Vercel Speed Insights

  • Purpose: Performance monitoring. Measures page load times and Web Vitals to help us ensure ChartPull loads quickly and performs well.
  • Duration: Session.
  • Data collected: Anonymous. No personally identifiable information is collected.

5. Third-Party Cookies

The following cookies may be set by third-party services that ChartPull integrates with. These cookies are governed by the respective third party's privacy and cookie policies.

Cloudflare Turnstile (cf_clearance)

  • Purpose: Bot protection. Cloudflare Turnstile is used on forms to distinguish genuine users from automated bots without requiring CAPTCHA challenges.
  • Duration: Up to 30 minutes.
  • More information: Cloudflare Privacy Policy

Google OAuth

  • Purpose: Authentication. Google may set cookies during the OAuth sign-in flow to manage the authentication process and maintain your Google session.
  • Duration: Set during the authentication flow only. These cookies are managed by Google and are not persistent within ChartPull.
  • More information: Google Cookie Policy

6. Managing Cookies

Most web browsers allow you to control cookies through their settings. You can typically find these options in your browser's "Settings," "Preferences," or "Privacy" menu. Common actions include:

  • Viewing which cookies are currently stored on your device
  • Deleting some or all existing cookies
  • Blocking all cookies or only third-party cookies
  • Setting your browser to notify you before a cookie is placed
  • Enabling the Do Not Track (DNT) signal to opt out of analytics tracking

For instructions specific to your browser, please consult your browser's help documentation:

Important

Disabling essential cookies (listed in Section 3) will prevent you from logging in to ChartPull. If you block these cookies, you will not be able to use the application. Analytics cookies can be blocked without affecting functionality.

7. Australian Law

ChartPull is operated by Serret, based in Australia. Australian law does not currently require websites to display cookie consent banners or obtain prior consent before setting cookies, unlike the European Union's ePrivacy Directive (the "Cookie Law") and the General Data Protection Regulation (GDPR).
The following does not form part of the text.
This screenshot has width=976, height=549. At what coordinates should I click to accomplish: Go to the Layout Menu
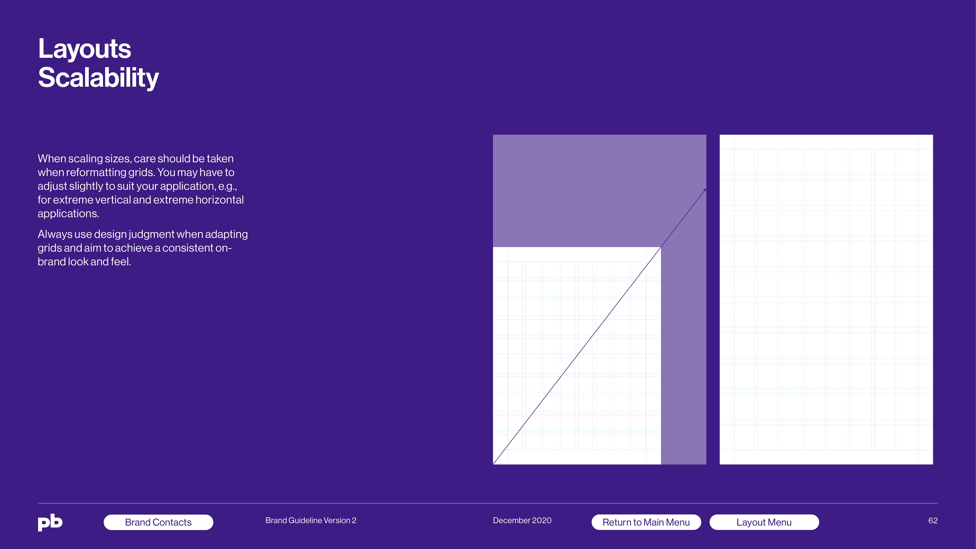(764, 522)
We provide this Cookie Policy voluntarily as a matter of transparency and best practice. We believe you have the right to know exactly what data is being stored on your device and why, regardless of whether local law mandates disclosure.

8. Changes to This Policy

We may update this Cookie Policy from time to time to reflect changes in the cookies we use, changes to our third-party integrations, or changes in applicable law. When we make material changes to this policy, we will:

  • Update the "Last updated" date at the top of this page.
  • Notify registered tenant administrators via email at least 14 days before material changes take effect.

Your continued use of ChartPull after the effective date of a revised Cookie Policy constitutes your acceptance of the updated terms.